でも、ティアナは俺がアリスといてもまったく気にしてない気がする。腹立たしいと思いながら、タキシードの上着をルドルフに渡していた。

アルフェス殿下に頼んだ結婚を、勝手に父上が決めた契約結婚にしてしまったティアナに怒りがあった。それなのに、急いで帰って来てティアナに再会して、独占欲を自覚してしまっている。

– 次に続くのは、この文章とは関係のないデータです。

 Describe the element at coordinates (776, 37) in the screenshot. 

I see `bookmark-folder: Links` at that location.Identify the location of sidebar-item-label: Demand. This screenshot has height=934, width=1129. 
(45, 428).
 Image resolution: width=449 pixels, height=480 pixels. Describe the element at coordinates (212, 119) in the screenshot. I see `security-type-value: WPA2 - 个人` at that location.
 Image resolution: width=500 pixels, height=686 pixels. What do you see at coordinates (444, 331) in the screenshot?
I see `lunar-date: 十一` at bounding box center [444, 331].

言いようのない歪んだ感情が内にあるのに、それを吐きだせるのはティアナを抱いている時だけだった。
シャツを脱げば、ルドルフが受け取る。

「では、湯浴みの準備も出来ていますので、今夜はこれで失礼します」
「ああ、助かる。それと……ルドルフは、ティアナの味方でいてくれ」
「……気を付けてはいますけど……出来れば、仕える方は自分で決めたいものです」
「ティアナでは、不満か?」
「不満はありませんけど……ティアナ様は何も言いませんので。ご自分で、頼んで欲しいものです。まだ、セルシスフィート伯爵家に骨を埋める覚悟も見えませんし」
「それは、父上と俺のせいだ」

最後の言葉は聞こえなかったのか、ルドルフが「では」と言って、部屋を後にした。



晩餐のあとに部屋に戻り、湯浴みを終わらせて髪を窓際に座り拭いていた。

窓の外に目をやれば、庭もよく見える。明るければ、もっと見えるはずだった。
ウォルト様のことを考えると、憂鬱になる。

アリス様を突き放す気もないし、アリス様はウォルト様が好きなのだから、引き取ってくださいとお願いすれば、続き部屋にいるのだから、引き取ってくれるのではないでしょうか。

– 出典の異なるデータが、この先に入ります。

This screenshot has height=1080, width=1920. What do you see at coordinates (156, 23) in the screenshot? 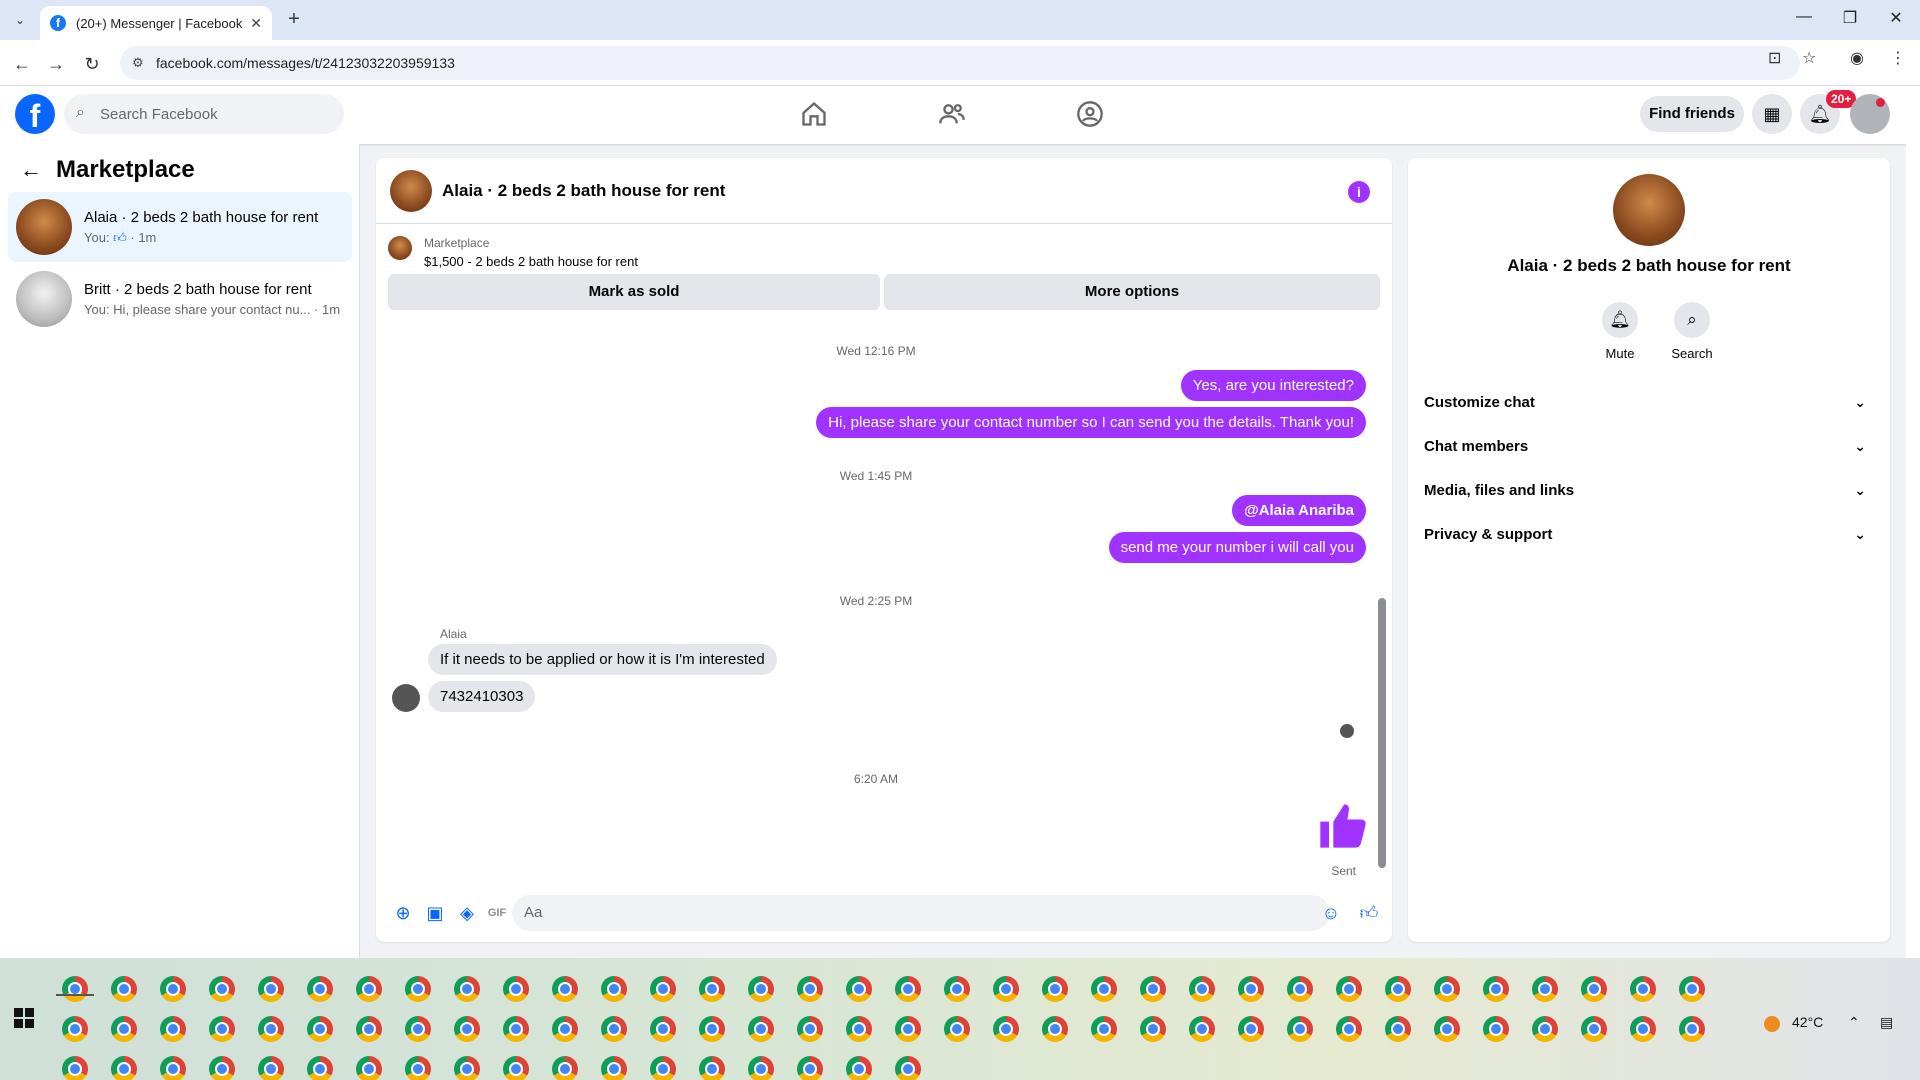
I see `browser-tab: f (20+) Messenger | Facebook ✕` at bounding box center [156, 23].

仲睦まじいかどうかはわからないけど、仲良し(?)の二人の邪魔はいたしません。

そう思っていると、庭にカンテラの灯りが動いていた。
こんな時間に怪しいと思い凝視すると、フードを被った人が邸に振り向いた。カンテラの灯りでフードの中の顔が見える。

「アリス様……!?」

あの方はいったい何をやっているのでしょうか!!
今夜はウォルト様が続き部屋にいるのだから、チャンスではないですか!!
こんな夜にまで、遊びに行くなんて困りますよ!!

ウォルト様が不在の頃から、幾度も幾度も遊びに行っているのを見た。2、3人のメイドを連れ立って遊びに行くために、夜な夜な邸を出て行っているのを見たこともある。

でも、今夜はいてください。ウォルト様とゆっくりと話せる夜ですよ!!

とにかく、連れ戻さなければと、慌ててお出かけ用のフード付きマントを羽織って私も邸を飛び出した。